EXERCISE => Repeat the records below word for word.

DATA EXCERPTS =>
# # # #

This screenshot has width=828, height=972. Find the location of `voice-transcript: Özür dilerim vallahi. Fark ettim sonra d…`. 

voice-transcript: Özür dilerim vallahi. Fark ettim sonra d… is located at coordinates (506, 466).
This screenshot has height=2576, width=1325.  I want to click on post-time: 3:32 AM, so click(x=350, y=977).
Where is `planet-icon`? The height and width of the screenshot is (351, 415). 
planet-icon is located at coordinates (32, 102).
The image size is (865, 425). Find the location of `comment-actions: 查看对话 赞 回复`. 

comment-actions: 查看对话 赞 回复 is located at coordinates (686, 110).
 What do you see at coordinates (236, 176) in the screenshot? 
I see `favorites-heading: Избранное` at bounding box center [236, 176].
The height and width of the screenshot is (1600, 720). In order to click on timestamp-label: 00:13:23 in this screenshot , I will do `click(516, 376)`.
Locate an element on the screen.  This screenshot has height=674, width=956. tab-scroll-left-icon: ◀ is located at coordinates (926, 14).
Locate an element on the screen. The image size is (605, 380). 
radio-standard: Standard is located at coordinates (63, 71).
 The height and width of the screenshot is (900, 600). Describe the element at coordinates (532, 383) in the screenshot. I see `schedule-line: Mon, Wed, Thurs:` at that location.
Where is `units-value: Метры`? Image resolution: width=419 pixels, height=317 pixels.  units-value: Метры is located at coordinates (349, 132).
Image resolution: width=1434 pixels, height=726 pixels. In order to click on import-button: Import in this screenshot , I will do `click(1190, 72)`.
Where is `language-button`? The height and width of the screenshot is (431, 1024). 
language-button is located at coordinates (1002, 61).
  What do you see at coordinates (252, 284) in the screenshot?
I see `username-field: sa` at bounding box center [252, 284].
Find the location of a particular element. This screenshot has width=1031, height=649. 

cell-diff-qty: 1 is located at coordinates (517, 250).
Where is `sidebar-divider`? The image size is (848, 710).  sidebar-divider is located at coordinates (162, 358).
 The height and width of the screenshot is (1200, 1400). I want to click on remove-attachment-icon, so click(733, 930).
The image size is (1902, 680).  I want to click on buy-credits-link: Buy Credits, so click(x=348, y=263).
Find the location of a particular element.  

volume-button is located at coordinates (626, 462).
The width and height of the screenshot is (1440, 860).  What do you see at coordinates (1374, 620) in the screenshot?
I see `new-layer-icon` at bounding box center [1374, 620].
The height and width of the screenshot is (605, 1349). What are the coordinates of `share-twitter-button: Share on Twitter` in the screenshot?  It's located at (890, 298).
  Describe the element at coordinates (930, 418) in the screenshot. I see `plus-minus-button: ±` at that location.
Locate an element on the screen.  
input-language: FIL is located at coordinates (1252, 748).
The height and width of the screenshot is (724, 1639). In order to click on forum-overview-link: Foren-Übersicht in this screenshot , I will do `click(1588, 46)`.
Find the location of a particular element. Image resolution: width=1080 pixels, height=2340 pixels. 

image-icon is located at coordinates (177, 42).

# # # #

SOLVED PROBLEM =>
This screenshot has width=828, height=972. Find the location of `voice-transcript: Özür dilerim vallahi. Fark ettim sonra d…`. 

voice-transcript: Özür dilerim vallahi. Fark ettim sonra d… is located at coordinates (506, 466).
This screenshot has height=2576, width=1325.  I want to click on post-time: 3:32 AM, so click(x=350, y=977).
Where is `planet-icon`? The height and width of the screenshot is (351, 415). 
planet-icon is located at coordinates (32, 102).
The image size is (865, 425). Find the location of `comment-actions: 查看对话 赞 回复`. 

comment-actions: 查看对话 赞 回复 is located at coordinates (686, 110).
 What do you see at coordinates (236, 176) in the screenshot? 
I see `favorites-heading: Избранное` at bounding box center [236, 176].
The height and width of the screenshot is (1600, 720). In order to click on timestamp-label: 00:13:23 in this screenshot , I will do `click(516, 376)`.
Locate an element on the screen.  This screenshot has height=674, width=956. tab-scroll-left-icon: ◀ is located at coordinates (926, 14).
Locate an element on the screen. The image size is (605, 380). 
radio-standard: Standard is located at coordinates (63, 71).
 The height and width of the screenshot is (900, 600). Describe the element at coordinates (532, 383) in the screenshot. I see `schedule-line: Mon, Wed, Thurs:` at that location.
Where is `units-value: Метры`? Image resolution: width=419 pixels, height=317 pixels.  units-value: Метры is located at coordinates (349, 132).
Image resolution: width=1434 pixels, height=726 pixels. In order to click on import-button: Import in this screenshot , I will do `click(1190, 72)`.
Where is `language-button`? The height and width of the screenshot is (431, 1024). 
language-button is located at coordinates (1002, 61).
  What do you see at coordinates (252, 284) in the screenshot?
I see `username-field: sa` at bounding box center [252, 284].
Find the location of a particular element. This screenshot has width=1031, height=649. 

cell-diff-qty: 1 is located at coordinates (517, 250).
Where is `sidebar-divider`? The image size is (848, 710).  sidebar-divider is located at coordinates (162, 358).
 The height and width of the screenshot is (1200, 1400). I want to click on remove-attachment-icon, so click(733, 930).
The image size is (1902, 680).  I want to click on buy-credits-link: Buy Credits, so click(x=348, y=263).
Find the location of a particular element.  

volume-button is located at coordinates (626, 462).
The width and height of the screenshot is (1440, 860).  What do you see at coordinates (1374, 620) in the screenshot?
I see `new-layer-icon` at bounding box center [1374, 620].
The height and width of the screenshot is (605, 1349). What are the coordinates of `share-twitter-button: Share on Twitter` in the screenshot?  It's located at (890, 298).
  Describe the element at coordinates (930, 418) in the screenshot. I see `plus-minus-button: ±` at that location.
Locate an element on the screen.  
input-language: FIL is located at coordinates (1252, 748).
The height and width of the screenshot is (724, 1639). In order to click on forum-overview-link: Foren-Übersicht in this screenshot , I will do `click(1588, 46)`.
Find the location of a particular element. Image resolution: width=1080 pixels, height=2340 pixels. 

image-icon is located at coordinates (177, 42).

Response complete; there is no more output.